→ Exercise objective
Before you finish, make sure each line of the records has been retyped exactly.

Stored data

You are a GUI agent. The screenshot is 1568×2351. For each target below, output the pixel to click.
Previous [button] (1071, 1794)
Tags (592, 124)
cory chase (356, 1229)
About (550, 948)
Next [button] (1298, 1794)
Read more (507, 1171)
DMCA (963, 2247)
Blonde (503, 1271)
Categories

→ Written response
You are a GUI agent. The screenshot is 1568×2351. For each target below, output the pixel to click.
Previous [button] (1071, 1794)
Tags (592, 124)
cory chase (356, 1229)
About (550, 948)
Next [button] (1298, 1794)
Read more (507, 1171)
DMCA (963, 2247)
Blonde (503, 1271)
Categories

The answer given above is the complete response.